- _Working data_
^^^^^^^^^^^^^^^^

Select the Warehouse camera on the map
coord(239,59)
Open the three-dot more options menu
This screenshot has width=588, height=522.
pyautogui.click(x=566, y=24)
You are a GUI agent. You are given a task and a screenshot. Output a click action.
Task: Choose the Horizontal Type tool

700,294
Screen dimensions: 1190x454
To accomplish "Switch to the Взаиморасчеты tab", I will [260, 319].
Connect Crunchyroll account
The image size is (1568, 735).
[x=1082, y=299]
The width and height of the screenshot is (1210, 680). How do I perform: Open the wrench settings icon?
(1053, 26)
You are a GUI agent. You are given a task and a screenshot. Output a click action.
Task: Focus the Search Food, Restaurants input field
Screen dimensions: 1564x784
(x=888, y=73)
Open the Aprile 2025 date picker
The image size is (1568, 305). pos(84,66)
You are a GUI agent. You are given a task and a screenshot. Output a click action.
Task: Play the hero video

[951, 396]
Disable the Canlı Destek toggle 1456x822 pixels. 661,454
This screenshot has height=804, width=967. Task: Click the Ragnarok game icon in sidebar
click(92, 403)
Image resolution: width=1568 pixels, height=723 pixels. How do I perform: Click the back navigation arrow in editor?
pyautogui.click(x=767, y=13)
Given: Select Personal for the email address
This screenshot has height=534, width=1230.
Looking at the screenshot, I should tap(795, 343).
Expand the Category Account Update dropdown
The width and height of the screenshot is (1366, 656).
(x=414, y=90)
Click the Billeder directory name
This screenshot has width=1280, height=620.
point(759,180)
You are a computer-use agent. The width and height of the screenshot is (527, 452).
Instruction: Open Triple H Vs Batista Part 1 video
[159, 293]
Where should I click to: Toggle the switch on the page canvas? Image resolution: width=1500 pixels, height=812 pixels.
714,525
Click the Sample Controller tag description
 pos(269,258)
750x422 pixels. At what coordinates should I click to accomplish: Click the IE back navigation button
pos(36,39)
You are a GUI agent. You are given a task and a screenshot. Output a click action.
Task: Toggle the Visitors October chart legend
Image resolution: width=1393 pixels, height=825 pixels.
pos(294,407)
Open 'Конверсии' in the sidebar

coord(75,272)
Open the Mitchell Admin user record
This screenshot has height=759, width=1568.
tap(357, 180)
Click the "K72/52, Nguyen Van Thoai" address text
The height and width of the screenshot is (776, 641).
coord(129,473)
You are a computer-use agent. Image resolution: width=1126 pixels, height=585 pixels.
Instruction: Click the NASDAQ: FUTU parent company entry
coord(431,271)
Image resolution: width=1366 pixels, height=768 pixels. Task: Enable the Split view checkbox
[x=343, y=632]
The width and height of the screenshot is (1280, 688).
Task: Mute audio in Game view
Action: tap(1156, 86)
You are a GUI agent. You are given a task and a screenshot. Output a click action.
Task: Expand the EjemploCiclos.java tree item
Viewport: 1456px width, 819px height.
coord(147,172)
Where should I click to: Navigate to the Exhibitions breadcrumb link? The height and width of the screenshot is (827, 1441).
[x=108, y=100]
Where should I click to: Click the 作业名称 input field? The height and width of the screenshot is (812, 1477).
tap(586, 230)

^^^^^^^^^^^^^^^^

- _About this exercise_
All records above must be set down exactly, please.

- _Answer box_
Select the Warehouse camera on the map
coord(239,59)
Open the three-dot more options menu
This screenshot has width=588, height=522.
pyautogui.click(x=566, y=24)
You are a GUI agent. You are given a task and a screenshot. Output a click action.
Task: Choose the Horizontal Type tool

700,294
Screen dimensions: 1190x454
To accomplish "Switch to the Взаиморасчеты tab", I will [260, 319].
Connect Crunchyroll account
The image size is (1568, 735).
[x=1082, y=299]
The width and height of the screenshot is (1210, 680). How do I perform: Open the wrench settings icon?
(1053, 26)
You are a GUI agent. You are given a task and a screenshot. Output a click action.
Task: Focus the Search Food, Restaurants input field
Screen dimensions: 1564x784
(x=888, y=73)
Open the Aprile 2025 date picker
The image size is (1568, 305). pos(84,66)
You are a GUI agent. You are given a task and a screenshot. Output a click action.
Task: Play the hero video

[951, 396]
Disable the Canlı Destek toggle 1456x822 pixels. 661,454
This screenshot has height=804, width=967. Task: Click the Ragnarok game icon in sidebar
click(92, 403)
Image resolution: width=1568 pixels, height=723 pixels. How do I perform: Click the back navigation arrow in editor?
pyautogui.click(x=767, y=13)
Given: Select Personal for the email address
This screenshot has height=534, width=1230.
Looking at the screenshot, I should tap(795, 343).
Expand the Category Account Update dropdown
The width and height of the screenshot is (1366, 656).
(x=414, y=90)
Click the Billeder directory name
This screenshot has width=1280, height=620.
point(759,180)
You are a computer-use agent. The width and height of the screenshot is (527, 452).
Instruction: Open Triple H Vs Batista Part 1 video
[159, 293]
Where should I click to: Toggle the switch on the page canvas? Image resolution: width=1500 pixels, height=812 pixels.
714,525
Click the Sample Controller tag description
 pos(269,258)
750x422 pixels. At what coordinates should I click to accomplish: Click the IE back navigation button
pos(36,39)
You are a GUI agent. You are given a task and a screenshot. Output a click action.
Task: Toggle the Visitors October chart legend
Image resolution: width=1393 pixels, height=825 pixels.
pos(294,407)
Open 'Конверсии' in the sidebar

coord(75,272)
Open the Mitchell Admin user record
This screenshot has height=759, width=1568.
tap(357, 180)
Click the "K72/52, Nguyen Van Thoai" address text
The height and width of the screenshot is (776, 641).
coord(129,473)
You are a computer-use agent. Image resolution: width=1126 pixels, height=585 pixels.
Instruction: Click the NASDAQ: FUTU parent company entry
coord(431,271)
Image resolution: width=1366 pixels, height=768 pixels. Task: Enable the Split view checkbox
[x=343, y=632]
The width and height of the screenshot is (1280, 688).
Task: Mute audio in Game view
Action: tap(1156, 86)
You are a GUI agent. You are given a task and a screenshot. Output a click action.
Task: Expand the EjemploCiclos.java tree item
Viewport: 1456px width, 819px height.
coord(147,172)
Where should I click to: Navigate to the Exhibitions breadcrumb link? The height and width of the screenshot is (827, 1441).
[x=108, y=100]
Where should I click to: Click the 作业名称 input field? The height and width of the screenshot is (812, 1477).
tap(586, 230)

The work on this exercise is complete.